Of the entries below, restate word for word only the section that runs from the line with "Click the Backups" to the line with "Task: Choose the 2-D NMR radio button", counting both ends.

Dataset items:
-- Opening Marker --
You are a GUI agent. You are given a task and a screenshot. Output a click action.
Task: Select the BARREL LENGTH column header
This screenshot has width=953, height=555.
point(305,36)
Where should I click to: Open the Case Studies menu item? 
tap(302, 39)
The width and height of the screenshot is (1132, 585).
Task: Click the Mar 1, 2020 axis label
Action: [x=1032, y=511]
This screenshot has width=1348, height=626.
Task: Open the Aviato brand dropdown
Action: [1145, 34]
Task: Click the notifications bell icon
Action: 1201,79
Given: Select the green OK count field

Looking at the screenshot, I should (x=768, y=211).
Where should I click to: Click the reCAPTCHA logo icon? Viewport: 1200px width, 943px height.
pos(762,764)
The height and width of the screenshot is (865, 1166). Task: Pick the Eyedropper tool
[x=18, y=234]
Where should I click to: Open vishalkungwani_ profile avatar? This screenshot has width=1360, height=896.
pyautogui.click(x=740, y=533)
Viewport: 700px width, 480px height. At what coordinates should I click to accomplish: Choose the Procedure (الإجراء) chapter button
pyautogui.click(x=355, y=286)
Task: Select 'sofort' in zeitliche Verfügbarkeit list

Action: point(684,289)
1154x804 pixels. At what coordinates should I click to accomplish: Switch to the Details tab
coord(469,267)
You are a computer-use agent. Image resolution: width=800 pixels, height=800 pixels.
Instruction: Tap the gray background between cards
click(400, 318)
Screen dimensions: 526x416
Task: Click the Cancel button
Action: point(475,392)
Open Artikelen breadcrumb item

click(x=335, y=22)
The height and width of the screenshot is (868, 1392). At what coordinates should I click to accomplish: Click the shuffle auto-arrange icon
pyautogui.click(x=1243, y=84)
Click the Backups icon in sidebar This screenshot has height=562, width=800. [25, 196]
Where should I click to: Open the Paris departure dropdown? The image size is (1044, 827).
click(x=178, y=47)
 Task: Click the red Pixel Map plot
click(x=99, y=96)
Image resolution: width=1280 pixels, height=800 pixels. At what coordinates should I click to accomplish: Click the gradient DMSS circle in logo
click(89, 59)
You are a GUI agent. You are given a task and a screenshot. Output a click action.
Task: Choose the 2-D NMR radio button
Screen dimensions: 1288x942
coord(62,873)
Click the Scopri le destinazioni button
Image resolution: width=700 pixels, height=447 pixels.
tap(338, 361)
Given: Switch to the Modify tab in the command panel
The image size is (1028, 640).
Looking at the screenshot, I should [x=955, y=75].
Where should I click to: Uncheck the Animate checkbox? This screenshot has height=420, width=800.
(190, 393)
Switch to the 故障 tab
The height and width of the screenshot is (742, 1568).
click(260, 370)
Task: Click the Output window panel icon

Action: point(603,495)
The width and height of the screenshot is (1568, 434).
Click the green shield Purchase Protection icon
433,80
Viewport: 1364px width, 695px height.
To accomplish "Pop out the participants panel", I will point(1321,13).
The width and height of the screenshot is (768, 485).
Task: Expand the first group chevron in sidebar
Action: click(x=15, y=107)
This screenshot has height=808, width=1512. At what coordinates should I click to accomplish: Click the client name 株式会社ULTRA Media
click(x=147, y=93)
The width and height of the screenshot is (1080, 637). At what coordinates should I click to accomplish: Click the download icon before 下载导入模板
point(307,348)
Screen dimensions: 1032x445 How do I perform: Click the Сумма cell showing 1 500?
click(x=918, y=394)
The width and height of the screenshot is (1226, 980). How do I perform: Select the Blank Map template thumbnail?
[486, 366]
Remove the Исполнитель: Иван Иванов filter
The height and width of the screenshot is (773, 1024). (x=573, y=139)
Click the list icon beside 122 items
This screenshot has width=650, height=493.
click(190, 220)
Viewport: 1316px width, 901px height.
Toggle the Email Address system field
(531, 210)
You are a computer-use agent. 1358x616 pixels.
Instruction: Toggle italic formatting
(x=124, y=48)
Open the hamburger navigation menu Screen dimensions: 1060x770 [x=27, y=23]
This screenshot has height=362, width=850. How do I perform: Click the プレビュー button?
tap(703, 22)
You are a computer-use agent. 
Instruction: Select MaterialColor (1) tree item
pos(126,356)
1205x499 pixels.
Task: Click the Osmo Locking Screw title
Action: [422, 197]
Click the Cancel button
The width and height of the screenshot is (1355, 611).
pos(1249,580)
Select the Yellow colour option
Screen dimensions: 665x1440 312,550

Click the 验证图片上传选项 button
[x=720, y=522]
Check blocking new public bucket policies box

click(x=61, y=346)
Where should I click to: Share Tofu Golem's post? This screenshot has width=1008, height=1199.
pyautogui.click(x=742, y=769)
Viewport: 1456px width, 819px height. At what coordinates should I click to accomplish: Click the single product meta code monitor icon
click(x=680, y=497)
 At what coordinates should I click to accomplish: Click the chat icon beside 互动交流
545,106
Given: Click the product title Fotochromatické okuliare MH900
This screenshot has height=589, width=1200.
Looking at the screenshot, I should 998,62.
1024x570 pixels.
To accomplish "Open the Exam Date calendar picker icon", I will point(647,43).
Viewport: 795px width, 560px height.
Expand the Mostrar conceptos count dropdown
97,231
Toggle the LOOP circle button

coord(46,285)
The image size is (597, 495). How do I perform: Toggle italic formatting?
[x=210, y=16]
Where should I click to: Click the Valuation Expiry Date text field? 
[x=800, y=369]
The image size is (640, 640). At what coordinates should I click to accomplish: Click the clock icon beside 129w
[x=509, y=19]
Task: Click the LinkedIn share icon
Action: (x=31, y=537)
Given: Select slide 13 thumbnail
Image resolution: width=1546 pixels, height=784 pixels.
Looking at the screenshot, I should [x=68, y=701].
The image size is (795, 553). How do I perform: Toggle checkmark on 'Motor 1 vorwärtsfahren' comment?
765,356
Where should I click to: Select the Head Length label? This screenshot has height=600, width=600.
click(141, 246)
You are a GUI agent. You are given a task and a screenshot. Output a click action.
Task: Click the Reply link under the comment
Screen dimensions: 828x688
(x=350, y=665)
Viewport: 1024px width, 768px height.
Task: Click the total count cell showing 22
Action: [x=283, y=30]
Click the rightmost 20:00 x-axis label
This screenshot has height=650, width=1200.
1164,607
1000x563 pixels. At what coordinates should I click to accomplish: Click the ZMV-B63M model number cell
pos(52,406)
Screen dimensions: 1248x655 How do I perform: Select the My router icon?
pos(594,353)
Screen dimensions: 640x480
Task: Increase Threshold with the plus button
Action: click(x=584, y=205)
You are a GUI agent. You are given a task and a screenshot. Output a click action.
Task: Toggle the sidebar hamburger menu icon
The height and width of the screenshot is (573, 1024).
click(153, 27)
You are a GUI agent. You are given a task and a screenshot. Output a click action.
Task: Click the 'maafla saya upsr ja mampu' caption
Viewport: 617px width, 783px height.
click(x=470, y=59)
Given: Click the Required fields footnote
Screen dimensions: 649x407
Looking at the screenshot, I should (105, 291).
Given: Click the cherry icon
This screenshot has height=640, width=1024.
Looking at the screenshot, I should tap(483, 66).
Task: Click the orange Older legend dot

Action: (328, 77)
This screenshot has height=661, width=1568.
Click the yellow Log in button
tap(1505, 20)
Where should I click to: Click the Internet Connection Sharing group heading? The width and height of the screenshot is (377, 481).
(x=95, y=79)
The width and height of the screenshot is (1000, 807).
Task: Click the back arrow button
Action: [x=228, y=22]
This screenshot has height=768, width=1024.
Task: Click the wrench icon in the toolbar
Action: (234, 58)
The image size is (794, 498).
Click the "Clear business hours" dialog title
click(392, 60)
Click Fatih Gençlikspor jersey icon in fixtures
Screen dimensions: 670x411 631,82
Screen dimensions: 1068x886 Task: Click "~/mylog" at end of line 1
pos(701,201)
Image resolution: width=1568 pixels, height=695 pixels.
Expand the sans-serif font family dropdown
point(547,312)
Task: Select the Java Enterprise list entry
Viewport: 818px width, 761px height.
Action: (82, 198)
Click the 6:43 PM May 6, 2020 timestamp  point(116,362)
-- Closing Marker --
• **Response to this exercise**:
Click the Backups icon in sidebar This screenshot has height=562, width=800. [25, 196]
Where should I click to: Open the Paris departure dropdown? The image size is (1044, 827).
click(x=178, y=47)
 Task: Click the red Pixel Map plot
click(x=99, y=96)
Image resolution: width=1280 pixels, height=800 pixels. At what coordinates should I click to accomplish: Click the gradient DMSS circle in logo
click(89, 59)
You are a GUI agent. You are given a task and a screenshot. Output a click action.
Task: Choose the 2-D NMR radio button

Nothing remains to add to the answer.